My repression brought about self hatred. I did not want this, but sometimes the struggle is so great that I find myself so desirous of intimacy with a person of the same sex. This self hatred affected significant relationships in my life, and more so, critical decisions during my full time service in the institution. In a nutshell, I lost my way. I have to consult different resources for therapy. Anxiety, depression, outburst of rage and directionless living were tribulations for me most of the time . I lost meaning of everything and life itself.
The last theraphist I spoke to relayed to me that homosexual tendencies are mainly rooted to issues of the person to his father (if he is a man) or her mother (if she is a woman). The person seeks out the unfulfilled needs coming from his/her father/mother in relation with the object of his/her affection.
At first I was so skeptical about her statement until I have to live with my mother again after leaving my full time service.
I realized that my mother stands strongly for my two brothers than me. Even when my brothers were wrong it is ok, but when I'm at fault, I felt I was being accused like a criminal. That is why all along I'm trying my very best to do well at school, to behave well and to obey.
But still, having done all this I'm still not good enough.

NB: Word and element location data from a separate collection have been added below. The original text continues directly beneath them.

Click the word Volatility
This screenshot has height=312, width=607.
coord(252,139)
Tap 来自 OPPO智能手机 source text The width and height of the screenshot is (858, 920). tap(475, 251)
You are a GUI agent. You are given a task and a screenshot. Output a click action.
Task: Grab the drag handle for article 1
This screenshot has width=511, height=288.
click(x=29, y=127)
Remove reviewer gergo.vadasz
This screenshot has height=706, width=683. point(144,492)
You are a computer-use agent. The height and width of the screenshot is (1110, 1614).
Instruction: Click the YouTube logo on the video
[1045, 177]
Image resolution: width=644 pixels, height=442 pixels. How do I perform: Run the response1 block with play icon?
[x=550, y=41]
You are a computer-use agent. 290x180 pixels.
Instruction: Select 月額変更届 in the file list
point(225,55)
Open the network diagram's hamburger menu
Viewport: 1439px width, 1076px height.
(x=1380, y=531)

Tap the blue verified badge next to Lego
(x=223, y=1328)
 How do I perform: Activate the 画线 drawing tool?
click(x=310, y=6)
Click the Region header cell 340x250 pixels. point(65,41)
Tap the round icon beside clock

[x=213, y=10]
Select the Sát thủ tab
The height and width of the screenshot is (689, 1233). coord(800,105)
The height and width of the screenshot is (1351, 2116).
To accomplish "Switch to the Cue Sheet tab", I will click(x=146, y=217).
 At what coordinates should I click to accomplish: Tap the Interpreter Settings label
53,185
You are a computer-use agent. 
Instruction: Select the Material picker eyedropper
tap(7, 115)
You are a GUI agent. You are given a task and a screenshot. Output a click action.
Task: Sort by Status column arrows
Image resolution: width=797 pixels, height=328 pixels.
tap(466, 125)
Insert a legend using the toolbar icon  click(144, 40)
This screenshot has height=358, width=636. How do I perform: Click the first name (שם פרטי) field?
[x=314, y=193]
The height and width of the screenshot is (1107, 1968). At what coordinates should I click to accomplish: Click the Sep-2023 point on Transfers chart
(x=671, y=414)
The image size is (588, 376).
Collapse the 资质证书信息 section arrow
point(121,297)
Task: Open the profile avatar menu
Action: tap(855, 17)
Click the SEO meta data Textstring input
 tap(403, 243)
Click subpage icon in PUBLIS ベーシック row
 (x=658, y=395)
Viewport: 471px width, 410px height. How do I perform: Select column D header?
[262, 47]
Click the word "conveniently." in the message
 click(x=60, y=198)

And maybe, as my theraphist would indicate, I may have been unwanted very early in life, coming so close after my brother's birth. Our age gap was just 10 months. My father and mother that time was just starting to establish themselves especially financially. It may have been tough to have me around too early right after my brother's birth.
As I look back, I felt my mother and I was good all along. But I realized, I was too afraid to see how in one or in many ways she was rejecting me. And I prayed for healing for that. I forgive and I love her.
My attraction to women did not leave me. I guess I will carry it with me for the rest of my living life. I do not hate myself for it anymore. I accept it and I carry it in my arms as the Good Shepherd carried one of his strayed sheep. This is mine. I own it. But I could choose to act or not act on it. I do not want to be a lesbian. I feel this way, yes, but I am not my feelings. I decided to be true. God created me to be a woman and I accept it in as much as I am tempted to betray my womanhood. But virtue is a grace and a gift from God which I humbly beg for everyday. So help me God.